*** MATERIALS PROVIDED ***

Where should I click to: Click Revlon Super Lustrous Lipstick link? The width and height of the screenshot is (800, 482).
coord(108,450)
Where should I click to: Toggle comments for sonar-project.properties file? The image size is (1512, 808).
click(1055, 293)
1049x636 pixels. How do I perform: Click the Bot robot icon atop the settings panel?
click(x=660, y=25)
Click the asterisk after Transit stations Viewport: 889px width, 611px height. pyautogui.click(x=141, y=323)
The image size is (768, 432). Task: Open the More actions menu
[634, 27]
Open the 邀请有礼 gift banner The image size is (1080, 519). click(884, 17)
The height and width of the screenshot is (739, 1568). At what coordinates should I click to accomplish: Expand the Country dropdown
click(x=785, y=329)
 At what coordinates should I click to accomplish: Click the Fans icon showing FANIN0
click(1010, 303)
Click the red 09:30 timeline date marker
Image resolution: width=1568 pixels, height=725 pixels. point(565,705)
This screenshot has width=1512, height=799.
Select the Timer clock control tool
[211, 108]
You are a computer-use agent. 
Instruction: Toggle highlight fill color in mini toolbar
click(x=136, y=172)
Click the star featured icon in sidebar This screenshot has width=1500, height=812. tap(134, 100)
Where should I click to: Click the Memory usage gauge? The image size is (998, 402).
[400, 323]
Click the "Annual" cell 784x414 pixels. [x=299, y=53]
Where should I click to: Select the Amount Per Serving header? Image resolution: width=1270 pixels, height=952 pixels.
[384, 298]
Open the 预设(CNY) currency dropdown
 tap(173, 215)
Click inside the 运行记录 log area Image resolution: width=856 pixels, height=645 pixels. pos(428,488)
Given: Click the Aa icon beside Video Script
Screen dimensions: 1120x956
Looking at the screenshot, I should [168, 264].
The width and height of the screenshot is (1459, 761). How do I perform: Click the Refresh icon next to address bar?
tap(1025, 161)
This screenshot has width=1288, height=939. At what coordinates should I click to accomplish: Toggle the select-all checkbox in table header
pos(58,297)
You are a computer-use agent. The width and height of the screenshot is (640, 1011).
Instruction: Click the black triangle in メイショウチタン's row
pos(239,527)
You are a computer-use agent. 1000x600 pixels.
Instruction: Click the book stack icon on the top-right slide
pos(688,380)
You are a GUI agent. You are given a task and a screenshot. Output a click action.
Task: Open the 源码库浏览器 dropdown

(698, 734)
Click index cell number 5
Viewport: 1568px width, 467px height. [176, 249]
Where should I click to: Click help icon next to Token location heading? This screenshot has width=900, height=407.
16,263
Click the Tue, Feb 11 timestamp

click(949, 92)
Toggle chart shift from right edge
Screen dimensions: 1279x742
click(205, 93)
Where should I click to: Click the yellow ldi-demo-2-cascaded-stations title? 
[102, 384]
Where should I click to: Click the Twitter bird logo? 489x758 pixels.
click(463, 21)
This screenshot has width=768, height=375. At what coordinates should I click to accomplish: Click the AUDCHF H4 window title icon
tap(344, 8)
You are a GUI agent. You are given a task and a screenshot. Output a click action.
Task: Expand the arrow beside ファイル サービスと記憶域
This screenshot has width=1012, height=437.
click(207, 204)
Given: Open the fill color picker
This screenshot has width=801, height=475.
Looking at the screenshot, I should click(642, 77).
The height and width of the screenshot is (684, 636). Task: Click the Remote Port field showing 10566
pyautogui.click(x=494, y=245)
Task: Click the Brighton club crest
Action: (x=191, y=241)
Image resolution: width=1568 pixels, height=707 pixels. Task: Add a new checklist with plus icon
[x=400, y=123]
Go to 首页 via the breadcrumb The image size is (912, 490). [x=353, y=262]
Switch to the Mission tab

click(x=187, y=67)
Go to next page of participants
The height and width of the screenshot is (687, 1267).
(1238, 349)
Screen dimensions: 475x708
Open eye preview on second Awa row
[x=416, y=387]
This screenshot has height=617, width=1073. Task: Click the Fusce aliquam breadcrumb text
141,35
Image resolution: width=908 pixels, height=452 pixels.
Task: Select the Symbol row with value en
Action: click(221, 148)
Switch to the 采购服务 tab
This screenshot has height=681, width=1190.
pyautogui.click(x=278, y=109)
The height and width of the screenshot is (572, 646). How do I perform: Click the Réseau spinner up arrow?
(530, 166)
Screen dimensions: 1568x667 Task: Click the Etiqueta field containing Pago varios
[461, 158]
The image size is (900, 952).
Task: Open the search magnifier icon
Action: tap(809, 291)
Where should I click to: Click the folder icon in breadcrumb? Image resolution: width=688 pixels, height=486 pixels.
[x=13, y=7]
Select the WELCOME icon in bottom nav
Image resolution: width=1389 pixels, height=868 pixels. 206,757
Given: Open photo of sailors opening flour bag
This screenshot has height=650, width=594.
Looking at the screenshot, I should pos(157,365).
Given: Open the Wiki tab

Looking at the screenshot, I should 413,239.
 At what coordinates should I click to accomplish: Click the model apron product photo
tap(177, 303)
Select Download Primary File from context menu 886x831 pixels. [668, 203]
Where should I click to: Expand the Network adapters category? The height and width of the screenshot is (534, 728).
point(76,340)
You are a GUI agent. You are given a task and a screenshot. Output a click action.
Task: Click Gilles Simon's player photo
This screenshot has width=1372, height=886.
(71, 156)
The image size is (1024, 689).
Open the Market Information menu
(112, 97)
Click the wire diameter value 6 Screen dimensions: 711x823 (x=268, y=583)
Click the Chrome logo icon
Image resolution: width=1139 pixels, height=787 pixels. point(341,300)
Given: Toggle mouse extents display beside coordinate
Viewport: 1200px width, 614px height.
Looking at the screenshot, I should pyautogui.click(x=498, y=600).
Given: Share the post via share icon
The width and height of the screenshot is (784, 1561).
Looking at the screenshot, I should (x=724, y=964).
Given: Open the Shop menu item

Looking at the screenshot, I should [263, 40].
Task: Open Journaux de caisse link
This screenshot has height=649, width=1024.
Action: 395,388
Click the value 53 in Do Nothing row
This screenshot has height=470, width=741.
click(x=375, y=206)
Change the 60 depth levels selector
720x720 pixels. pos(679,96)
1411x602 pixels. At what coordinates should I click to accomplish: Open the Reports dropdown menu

*** End of MATERIALS PROVIDED ***

= REQUIREMENT =
Look over the material and return every line where the word "beside" is found.

= RESULT =
Given: Click the Aa icon beside Video Script
Task: Expand the arrow beside ファイル サービスと記憶域
Given: Toggle mouse extents display beside coordinate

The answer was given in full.